Samsung is looking for every way out of the billion-dollar verdict, and a big part of their strategy has relied on one man: Velvin Hogan.
Hogan was the jury foreman in the Apple / Samsung patent battle, and his familiarity with the intricacies of patent law as it relates to technology may have influenced the outcome of the case. Hogan had this knowledge of law because he had been involved in lawsuits when he was sued by his former employer, Seagate Technology. To make the situation even more interesting, Samsung and Seagate have a “substantial strategic relationship.”
In essence, Samsung accused the juror of misconduct because he failed to disclose his previous run-ins with Seagate. What hasn’t been stated directly is that Samsung is actually accusing Hogan of having an axe to grind with any company that may have had something to do with his negative experience with Seagate in 1993.
Bloomberg talked to the jury foreman about the incident this week, and Hogan denied Samsung’s accusations. According to Hogan, the court required jurors to disclose any litigation they had been involved in during the past 10 years. The case which led to Hogan’s bankruptcy in 1993 obviously had not happened in the past decade.
“Had I been asked an open-ended question with no time constraint, of course I would’ve disclosed that. I’m willing to go in front of the judge to tell her that I had no intention of being on this jury, let alone withholding anything that would’ve allowed me to be excused.”
Hogan turned the focus back to Samsung saying that he was surprised that the company didn’t know of his previous case with Seagate. (Samsung has even gone on record in a filing with the court stating that they did not know of Hogan’s involvement in a case with a Seagate until after the verdict with Apple.) The jury foreman stated that he wondered if Samsung “let me in the jury just to have an excuse for a new trial if it didn’t go in their favor.”
Thoughts on All of the Finger-Pointing
Let’s be honest, it’s not likely that Samsung knew of Hogan’s involvement with Seagate before. Having a juror intimately familiar with patent law would not have been beneficial for the company accused of violating a patent unless the accused company had overwhelming evidence to the contrary.

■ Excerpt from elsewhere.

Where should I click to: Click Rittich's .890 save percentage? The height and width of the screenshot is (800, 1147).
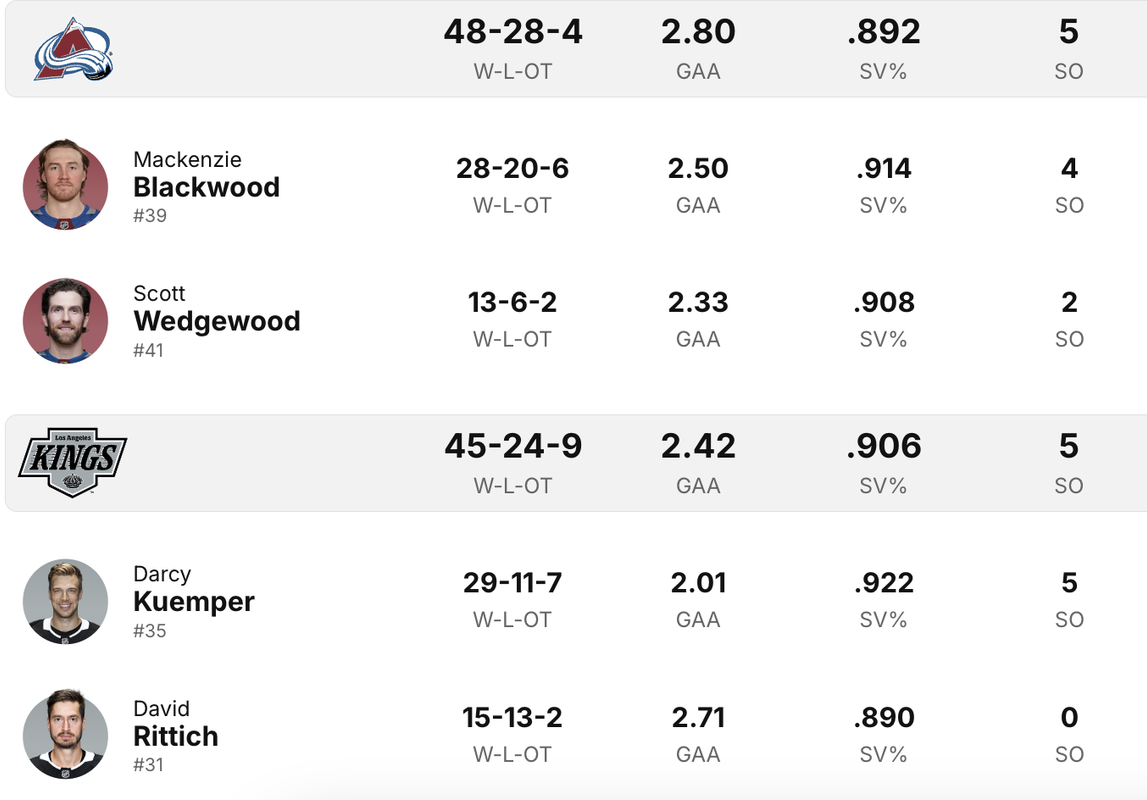click(884, 717)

On the other hand, Samsung does not have much to stand on here. Standard Law School professor Mark Lemley had this to say on the matter, “It is very hard to get a jury verdict thrown out for juror misconduct. If he truthfully answered the questions he was asked, Samsung will have a hard time proving bias.”
Since it’s simple enough to prove that Hogan was not lying about the date of his trials with Seagate, Samsung has to find a way to prove that Hogan deliberately misled the jury. Good luck with that.
Samsung may end up paying that $1 billion settlement after all.